For each processor in a layer of ANN, every input is multiplied by an originally recognized weight, and it will create the internal value of the operation. This value is further altered by an initially generated threshold value and sent to an activation function to map its output. Then the output of that function is sent as the input for another layer, or as the final response of a network if the layer is the last. The weights and the threshold values are most usually improved to produce the correct and most accurate value.
Training for ANN
As mentioned above, the ANN learns through past experience and learnings. So there should be training for the ANN. Training for ANN carry out by standardizing all of the “weights” using two techniques known as forward propagation and back propagation. In Forward Propagation, sample weights are input to the ANN through the inputs and the respected sample outputs are recorded. Here, the inputs are fed and outputs for the inputs are received. In the Back Propagation as the name suggest working from the output units through the hidden units to the input units, considering the error margin of the outputs received in each layers, the inputs are adjusted in order to reduce the margin of the error. The trainer for the ANN, have the already calculated output values for the inputs. So, after receiving the output for the inputs, the trainer will analyse whether the actual output and the output produced by the ANN are the same. If not, an error value is calculated and sent back in to the ANN system. At each of the layers, the error value is investigated continuously and used to modify the threshold and weights for the subsequent input. Through this the error margin will be reduce gradually and the ANN will learns to analyse the values and produce the accurate results for the inputs.

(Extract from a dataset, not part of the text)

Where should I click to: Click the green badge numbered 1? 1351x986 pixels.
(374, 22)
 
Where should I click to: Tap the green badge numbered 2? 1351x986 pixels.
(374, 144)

There are two Artificial Neural Network Topologies as Feed Back ANN and Feed Forward ANN. The Feed Forward ANN in which when a unit sends signal to another unit, then the sender unit won’t receive any signals from the receiving unit backwardly. This type of ANN topology will be used in the classification, pattern recognition etc. in the Feed Back ANN topology, the feed back flow will be allowed.
As mentioned earlier the weights in ANN indicate the strength of the interconnection in between the units in ANN. When the input is fed in to the network, each of them are multiplied by the corresponding weights and are sent to next unit layer. Inside the artificial neuron all the weighted inputs are summed up. And the value of this sum will be from zero to infinity. To limit the response to reach a preferred value, a value is set up called as threshold value.
In order to get desired output there is a function called Activation function is used. There are linear and non-linear activation functions present. Binary, sigmoidal (linear) and tan hyperbolic sigmoidal functions(nonlinear) are the commonly used activation functions.
As the conclusion, it can be derive that the Artificial Neural Networks going to be a leader in the present and future world which convert the computers in to more human and even also more the human!!!